My relationship with Skin Game is naturally going to be a bit different than that of its average reader. I had not, up to this point, read any of the Dresden novels or any of Butcher’s work. I started not with the first book in the series but this one, the fifteenth. Not living under a rock, I have of course been aware of the series, and vaguely planned to start reading it, but I only started now, and with this book, because it was nominated for a Hugo Award.
I won’t dwell on the story, but Dresden, a wizard operating out of Chicago, is loaned out by his current, unwanted boss of a fae queen to a nemesis controlling a fallen angel. Why? To rob Hades’ vault. So it’s ultimately a heist book where the protagonist knows his employer will try to stab him in the back and would just as soon return the favor.

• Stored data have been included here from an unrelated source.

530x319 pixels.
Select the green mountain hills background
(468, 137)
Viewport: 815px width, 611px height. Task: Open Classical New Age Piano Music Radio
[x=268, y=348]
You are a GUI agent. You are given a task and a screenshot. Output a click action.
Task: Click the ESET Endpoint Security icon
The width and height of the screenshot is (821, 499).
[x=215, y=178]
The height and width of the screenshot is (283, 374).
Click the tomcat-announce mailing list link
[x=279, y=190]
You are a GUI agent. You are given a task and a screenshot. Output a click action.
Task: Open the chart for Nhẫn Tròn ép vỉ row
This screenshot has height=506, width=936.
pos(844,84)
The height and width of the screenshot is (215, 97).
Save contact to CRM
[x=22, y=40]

It’s easy to see why Harry Dresden has become a towering figure in urban fantasy. The first-person narration from Dresden tripped me up a bit in the beginning, but pretty soon reading it becomes natural and it’s off to the races. The action comes early and often, without ever feeling like an RPG random encounter. Stakes are set high and only go up from there, without ever feeling cheap. There is more than one Big Twist, without ever being predictable or irreconcilable with the setup. The magic and monsters are inventive and bizarre in the best of ways. Dresden himself could be the trope codifier for the Deadpan Snarker but there is more to him than that, and he’s surrounding by diverse, fully realized allies and enemies (and allienemies). For all the heart-stopping and heart-pounding action, this is no empty popcorn, escapist, simple-minded yarn either. Butcher fits in plenty of serious, intelligent meditations on force and loyalty and faith.

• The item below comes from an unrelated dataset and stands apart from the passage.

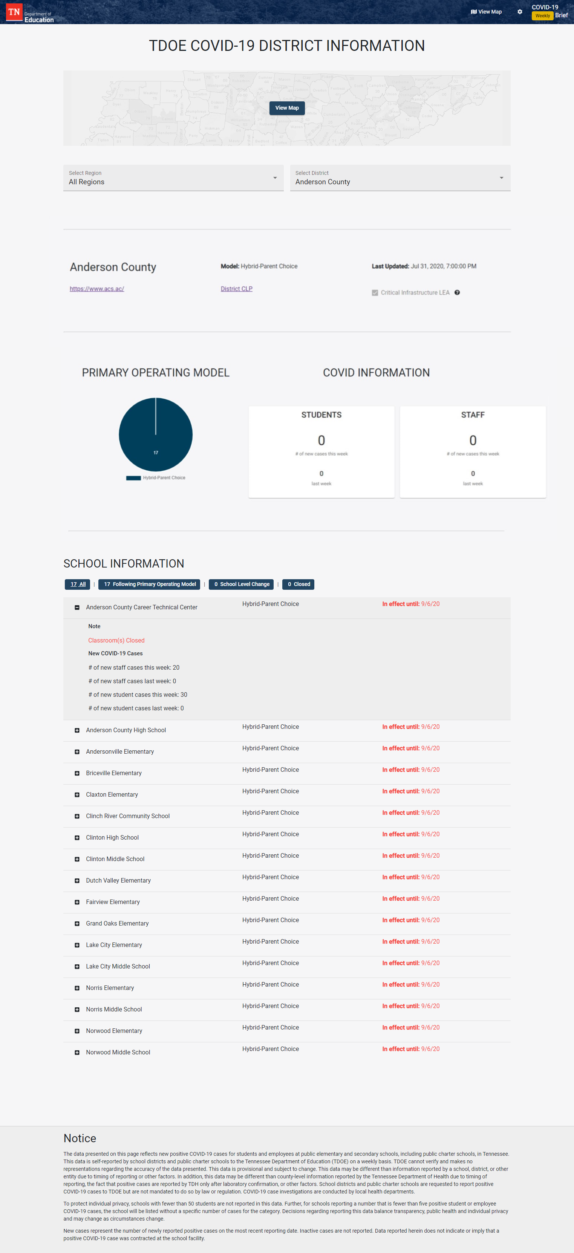
Task: Select the 17 All filter tab
Action: click(77, 584)
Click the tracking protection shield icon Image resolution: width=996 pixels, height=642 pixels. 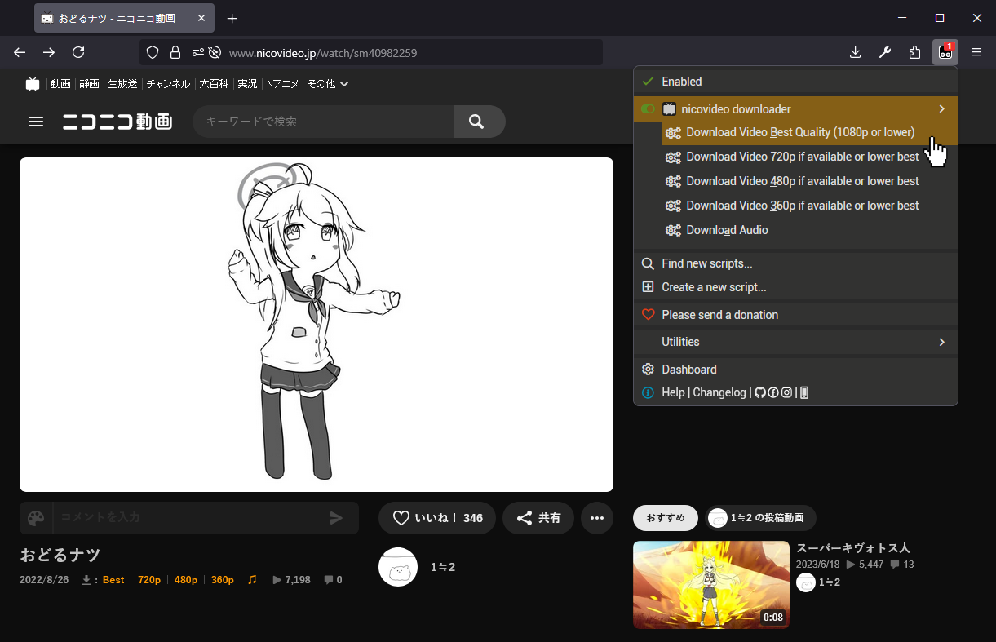coord(152,53)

Going to my own very narrow competitive advantage as a reviewer of this book—is it a good place to jump into the series? For obvious reasons it makes more sense to start with book 1. But Skin Game works as a standalone. There is obviously a whole lot of history lurking around the edges, but it makes the book richer rather than confusing. Butcher manages to give enough info to keep the new reader from getting lost without endlessly droning on about past events. The Dresden Files are, I gather, more a series of individual stories than build upon each other rather than a single, huge story, so you can pick up book 15 and enjoy it in a way that you could not for, say, book 14 of the Wheel of Time. But I think there is definitely a better payoff for the reader who has read the entirety.